[Excerpts from a dataset]
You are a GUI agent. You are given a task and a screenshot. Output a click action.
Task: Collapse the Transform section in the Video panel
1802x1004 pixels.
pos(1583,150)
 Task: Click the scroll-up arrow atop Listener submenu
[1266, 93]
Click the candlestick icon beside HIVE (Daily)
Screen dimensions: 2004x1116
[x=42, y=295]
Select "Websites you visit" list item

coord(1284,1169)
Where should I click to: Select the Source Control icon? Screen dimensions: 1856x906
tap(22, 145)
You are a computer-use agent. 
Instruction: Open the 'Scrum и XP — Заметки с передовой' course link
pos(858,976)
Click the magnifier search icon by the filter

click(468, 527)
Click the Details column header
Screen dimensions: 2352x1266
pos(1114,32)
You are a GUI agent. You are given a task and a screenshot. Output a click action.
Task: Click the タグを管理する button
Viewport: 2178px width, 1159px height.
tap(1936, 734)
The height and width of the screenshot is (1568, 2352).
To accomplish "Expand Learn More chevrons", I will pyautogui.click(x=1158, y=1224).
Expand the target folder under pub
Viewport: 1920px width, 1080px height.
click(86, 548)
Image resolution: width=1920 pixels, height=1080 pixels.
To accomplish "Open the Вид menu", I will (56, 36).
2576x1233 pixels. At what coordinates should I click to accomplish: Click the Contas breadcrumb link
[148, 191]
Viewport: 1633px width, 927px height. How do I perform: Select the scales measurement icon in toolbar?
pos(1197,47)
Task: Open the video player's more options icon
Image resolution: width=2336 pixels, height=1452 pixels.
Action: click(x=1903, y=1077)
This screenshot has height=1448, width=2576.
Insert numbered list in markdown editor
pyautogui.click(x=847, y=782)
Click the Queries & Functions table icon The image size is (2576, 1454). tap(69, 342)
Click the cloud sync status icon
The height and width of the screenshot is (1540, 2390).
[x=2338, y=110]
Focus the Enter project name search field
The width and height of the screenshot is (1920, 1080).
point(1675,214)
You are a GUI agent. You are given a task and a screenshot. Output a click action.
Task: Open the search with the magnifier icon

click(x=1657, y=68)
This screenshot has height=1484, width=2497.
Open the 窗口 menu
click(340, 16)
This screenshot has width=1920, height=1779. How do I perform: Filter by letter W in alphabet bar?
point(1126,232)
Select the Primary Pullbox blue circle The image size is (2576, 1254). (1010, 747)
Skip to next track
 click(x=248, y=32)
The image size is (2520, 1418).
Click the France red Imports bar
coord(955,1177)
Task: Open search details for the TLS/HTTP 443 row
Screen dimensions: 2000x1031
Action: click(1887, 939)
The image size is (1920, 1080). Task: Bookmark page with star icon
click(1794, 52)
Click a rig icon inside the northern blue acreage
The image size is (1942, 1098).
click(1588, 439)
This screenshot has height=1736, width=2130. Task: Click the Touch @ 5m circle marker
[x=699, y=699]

→ Problem description:
If a line above contains the string "blue", count it, then give the total and nothing else.

→ Worked solution:
2